Step 1: Understanding the Question:
The objective is to find the degree of a given differential equation.
The degree of a differential equation is the highest power of the highest-order derivative appearing in the equation, provided the equation is in a polynomial form of its derivatives.
Before determining the degree, any radicals (square roots, cube roots, etc.) or fractional powers involving the derivatives must be eliminated by algebraic manipulation.
Step 2: Key Formula or Approach:
Identify the highest-order derivative present in the equation.

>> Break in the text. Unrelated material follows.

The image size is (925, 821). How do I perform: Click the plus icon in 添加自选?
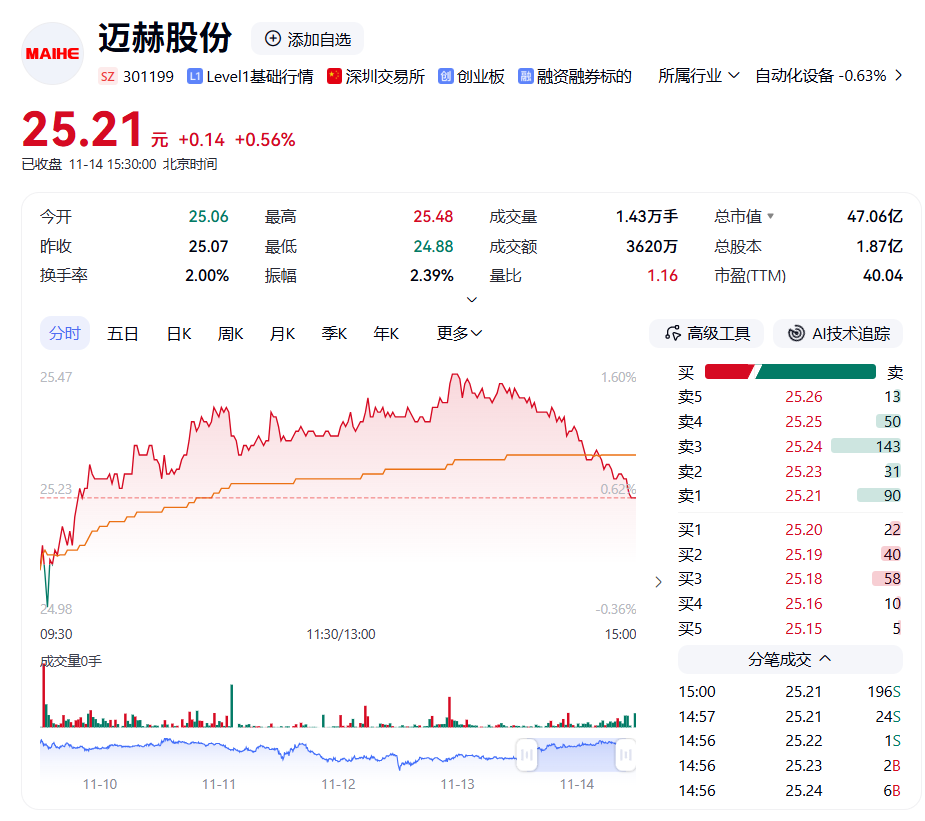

Rearrange the equation to isolate terms with radicals.
Eliminate the radical by squaring (or applying the necessary power) both sides.
Identify the power of the highest-order derivative in the resulting polynomial form.
Step 3: Detailed Explanation:
The given differential equation is: \(y = x\frac{dy}{dx} + a \sqrt{1 + \left(\frac{dy}{dx}\right)^2}\).
Here, the highest order derivative is \(\frac{dy}{dx}\), so the order of the differential equation is 1.
To find the degree, we must remove the square root. First, isolate the radical term:
\[ y - x\frac{dy}{dx} = a \sqrt{1 + \left(\frac{dy}{dx}\right)^2} \]
Now, square both sides of the equation to eliminate the radical:
\[ \left(y - x\frac{dy}{dx}\right)^2 = \left(a \sqrt{1 + \left(\frac{dy}{dx}\right)^2}\right)^2 \]
Expanding the left side and simplifying the right side:
\[ y^2 + x^2\left(\frac{dy}{dx}\right)^2 - 2xy\frac{dy}{dx} = a^2 \left[ 1 + \left(\frac{dy}{dx}\right)^2 \right] \]
This equation is now a polynomial in \(\frac{dy}{dx}\). The highest derivative is \(\frac{dy}{dx}\), and its highest power (exponent) in this polynomial form is 2.
Therefore, the degree of the differential equation is 2.
Step 4: Final Answer:
The highest order derivative is of order 1, and after rationalizing the radical term, its highest power becomes 2. Thus, the degree is 2.